EXERCISE MATERIAL =>
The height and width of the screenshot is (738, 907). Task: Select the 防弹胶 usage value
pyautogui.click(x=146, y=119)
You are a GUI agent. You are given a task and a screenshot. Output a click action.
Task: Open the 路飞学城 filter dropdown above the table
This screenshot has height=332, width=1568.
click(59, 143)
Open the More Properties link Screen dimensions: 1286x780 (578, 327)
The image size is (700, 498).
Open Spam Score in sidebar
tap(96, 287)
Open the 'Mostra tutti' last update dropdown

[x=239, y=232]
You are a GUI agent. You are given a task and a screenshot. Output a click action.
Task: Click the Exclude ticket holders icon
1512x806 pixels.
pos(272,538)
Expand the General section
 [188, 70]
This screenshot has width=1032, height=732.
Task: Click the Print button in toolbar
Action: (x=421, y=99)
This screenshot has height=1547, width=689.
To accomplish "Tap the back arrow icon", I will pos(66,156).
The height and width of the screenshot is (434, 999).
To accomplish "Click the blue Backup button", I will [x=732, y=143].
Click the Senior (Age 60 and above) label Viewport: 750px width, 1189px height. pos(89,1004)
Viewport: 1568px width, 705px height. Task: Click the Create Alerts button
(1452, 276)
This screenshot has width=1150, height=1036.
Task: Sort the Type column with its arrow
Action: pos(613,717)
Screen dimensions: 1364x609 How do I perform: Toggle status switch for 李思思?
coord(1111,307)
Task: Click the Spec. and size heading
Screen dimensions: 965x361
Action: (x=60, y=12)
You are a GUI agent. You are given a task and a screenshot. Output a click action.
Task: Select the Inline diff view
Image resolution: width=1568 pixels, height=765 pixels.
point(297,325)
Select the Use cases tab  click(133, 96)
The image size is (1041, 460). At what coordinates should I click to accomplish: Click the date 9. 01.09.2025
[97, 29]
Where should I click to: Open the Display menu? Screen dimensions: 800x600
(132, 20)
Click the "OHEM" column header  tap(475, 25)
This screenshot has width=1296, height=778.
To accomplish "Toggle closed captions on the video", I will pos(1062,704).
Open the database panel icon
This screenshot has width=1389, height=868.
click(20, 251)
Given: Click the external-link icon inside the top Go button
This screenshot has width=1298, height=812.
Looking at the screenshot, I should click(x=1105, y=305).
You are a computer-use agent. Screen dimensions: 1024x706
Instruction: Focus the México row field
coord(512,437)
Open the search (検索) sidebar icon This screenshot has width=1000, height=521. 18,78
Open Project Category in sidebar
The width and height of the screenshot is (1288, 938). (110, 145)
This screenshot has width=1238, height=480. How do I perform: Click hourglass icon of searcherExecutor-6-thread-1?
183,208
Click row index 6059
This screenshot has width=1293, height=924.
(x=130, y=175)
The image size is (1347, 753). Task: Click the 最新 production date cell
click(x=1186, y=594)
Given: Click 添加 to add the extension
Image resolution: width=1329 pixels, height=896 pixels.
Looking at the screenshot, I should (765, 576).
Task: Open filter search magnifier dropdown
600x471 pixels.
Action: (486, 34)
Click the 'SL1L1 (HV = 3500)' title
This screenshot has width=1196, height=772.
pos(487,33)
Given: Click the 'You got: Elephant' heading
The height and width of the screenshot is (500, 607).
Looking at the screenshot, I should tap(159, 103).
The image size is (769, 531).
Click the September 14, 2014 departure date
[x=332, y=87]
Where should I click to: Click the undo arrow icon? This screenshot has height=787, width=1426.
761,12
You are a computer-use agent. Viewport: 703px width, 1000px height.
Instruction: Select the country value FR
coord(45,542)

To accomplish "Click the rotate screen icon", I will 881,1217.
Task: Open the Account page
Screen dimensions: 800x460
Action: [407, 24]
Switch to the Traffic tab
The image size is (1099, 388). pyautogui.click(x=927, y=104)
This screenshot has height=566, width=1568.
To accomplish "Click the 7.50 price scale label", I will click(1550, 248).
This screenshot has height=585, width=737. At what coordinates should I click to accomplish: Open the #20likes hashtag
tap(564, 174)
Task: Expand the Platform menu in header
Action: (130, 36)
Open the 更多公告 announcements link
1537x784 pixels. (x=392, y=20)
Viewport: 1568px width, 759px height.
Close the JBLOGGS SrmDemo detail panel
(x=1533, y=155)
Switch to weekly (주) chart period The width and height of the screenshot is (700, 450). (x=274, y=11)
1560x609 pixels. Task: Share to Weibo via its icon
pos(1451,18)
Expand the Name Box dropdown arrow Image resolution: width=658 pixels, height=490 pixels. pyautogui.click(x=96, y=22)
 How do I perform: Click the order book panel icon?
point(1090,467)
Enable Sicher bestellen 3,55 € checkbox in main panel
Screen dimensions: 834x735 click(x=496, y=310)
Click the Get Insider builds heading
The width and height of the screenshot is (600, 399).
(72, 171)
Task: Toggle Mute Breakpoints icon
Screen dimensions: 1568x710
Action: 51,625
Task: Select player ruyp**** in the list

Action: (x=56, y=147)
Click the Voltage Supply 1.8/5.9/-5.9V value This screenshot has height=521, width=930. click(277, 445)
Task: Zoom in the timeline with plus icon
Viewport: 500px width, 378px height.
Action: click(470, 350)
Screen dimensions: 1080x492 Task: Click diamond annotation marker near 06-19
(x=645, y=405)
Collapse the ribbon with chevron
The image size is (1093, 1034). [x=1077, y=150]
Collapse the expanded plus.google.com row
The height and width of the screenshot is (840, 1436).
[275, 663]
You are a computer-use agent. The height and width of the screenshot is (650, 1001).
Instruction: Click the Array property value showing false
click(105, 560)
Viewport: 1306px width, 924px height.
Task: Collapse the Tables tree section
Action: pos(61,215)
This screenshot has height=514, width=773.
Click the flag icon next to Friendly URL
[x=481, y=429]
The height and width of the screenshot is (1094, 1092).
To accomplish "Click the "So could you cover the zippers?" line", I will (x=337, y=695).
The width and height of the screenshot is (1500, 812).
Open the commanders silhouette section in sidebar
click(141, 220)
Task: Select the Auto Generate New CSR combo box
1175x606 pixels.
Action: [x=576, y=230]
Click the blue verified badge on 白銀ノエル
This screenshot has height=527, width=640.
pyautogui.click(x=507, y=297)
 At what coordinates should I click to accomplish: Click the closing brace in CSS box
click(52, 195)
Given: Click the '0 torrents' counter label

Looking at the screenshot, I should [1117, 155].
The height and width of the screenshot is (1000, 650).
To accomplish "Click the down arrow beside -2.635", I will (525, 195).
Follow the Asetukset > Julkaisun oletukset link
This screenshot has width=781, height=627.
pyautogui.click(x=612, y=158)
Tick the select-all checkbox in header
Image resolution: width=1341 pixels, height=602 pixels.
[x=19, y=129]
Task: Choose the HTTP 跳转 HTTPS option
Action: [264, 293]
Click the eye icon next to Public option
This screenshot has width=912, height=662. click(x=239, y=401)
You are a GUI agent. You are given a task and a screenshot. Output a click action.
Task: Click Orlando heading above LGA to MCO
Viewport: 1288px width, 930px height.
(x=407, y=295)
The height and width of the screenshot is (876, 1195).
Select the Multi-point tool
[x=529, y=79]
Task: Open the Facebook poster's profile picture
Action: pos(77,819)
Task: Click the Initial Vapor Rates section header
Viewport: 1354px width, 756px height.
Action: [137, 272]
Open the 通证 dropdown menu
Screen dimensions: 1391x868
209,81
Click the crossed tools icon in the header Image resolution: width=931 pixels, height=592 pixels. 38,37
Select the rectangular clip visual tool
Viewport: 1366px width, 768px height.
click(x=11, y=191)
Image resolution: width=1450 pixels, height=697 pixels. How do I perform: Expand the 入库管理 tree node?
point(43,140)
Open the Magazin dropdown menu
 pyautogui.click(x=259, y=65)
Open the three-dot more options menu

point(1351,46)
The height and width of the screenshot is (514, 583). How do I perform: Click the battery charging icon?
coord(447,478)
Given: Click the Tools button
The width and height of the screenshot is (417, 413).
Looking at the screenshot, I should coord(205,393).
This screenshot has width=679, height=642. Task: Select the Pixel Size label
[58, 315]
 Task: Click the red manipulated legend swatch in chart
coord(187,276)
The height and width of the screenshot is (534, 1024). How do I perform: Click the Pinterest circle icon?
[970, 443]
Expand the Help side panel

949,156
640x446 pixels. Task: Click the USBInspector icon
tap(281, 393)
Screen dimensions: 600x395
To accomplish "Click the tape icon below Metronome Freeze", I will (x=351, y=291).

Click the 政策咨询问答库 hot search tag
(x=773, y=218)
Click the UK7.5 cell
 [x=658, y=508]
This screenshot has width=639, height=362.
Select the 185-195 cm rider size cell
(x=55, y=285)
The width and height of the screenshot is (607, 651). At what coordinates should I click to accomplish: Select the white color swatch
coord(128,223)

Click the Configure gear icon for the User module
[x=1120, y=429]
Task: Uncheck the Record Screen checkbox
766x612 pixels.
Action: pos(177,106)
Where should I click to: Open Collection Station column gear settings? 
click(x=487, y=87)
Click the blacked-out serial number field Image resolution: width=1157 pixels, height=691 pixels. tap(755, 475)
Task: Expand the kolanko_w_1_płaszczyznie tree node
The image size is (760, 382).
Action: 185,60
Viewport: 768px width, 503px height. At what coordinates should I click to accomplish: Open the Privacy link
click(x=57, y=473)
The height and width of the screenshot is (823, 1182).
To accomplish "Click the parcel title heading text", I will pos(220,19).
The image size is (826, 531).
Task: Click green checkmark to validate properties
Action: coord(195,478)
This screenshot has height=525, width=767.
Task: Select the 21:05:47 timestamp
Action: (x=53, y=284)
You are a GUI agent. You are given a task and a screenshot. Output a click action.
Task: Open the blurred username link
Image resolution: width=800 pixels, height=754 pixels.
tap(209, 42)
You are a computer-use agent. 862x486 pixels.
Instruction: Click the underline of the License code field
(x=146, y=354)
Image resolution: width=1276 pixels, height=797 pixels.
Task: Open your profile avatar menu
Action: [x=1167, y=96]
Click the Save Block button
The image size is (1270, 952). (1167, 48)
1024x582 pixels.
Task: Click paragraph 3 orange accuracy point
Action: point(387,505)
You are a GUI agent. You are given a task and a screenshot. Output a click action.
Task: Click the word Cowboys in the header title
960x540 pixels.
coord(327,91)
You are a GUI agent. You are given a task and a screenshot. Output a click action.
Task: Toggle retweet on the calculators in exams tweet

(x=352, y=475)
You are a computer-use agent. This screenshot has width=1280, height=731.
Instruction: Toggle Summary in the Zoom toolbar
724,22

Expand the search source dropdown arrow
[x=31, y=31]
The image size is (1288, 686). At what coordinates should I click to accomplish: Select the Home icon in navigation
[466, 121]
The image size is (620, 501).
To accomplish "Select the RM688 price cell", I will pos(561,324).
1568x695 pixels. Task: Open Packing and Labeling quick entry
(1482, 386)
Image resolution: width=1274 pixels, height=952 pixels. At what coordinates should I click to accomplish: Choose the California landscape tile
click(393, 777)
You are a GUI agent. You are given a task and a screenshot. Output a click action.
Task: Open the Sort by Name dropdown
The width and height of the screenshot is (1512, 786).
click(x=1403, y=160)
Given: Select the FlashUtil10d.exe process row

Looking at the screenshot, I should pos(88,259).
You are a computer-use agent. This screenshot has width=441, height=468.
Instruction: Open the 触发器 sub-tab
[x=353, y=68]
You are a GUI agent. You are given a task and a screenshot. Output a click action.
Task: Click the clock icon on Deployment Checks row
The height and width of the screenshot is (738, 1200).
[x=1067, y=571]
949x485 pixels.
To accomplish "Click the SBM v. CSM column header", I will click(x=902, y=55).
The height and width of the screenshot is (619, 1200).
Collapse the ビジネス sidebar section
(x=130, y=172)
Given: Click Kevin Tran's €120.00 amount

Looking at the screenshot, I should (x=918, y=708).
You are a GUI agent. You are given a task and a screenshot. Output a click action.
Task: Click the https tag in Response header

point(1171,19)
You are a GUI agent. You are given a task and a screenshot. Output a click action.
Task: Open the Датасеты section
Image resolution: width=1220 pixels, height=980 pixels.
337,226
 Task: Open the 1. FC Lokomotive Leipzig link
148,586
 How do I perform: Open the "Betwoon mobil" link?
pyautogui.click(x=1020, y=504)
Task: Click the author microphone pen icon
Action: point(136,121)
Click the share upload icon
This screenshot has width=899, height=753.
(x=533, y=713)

TASK => Across the whole listing above, determine how many lines hold the word "filter". Only that number is wanted.

RESPONSE TO THE EXERCISE => 2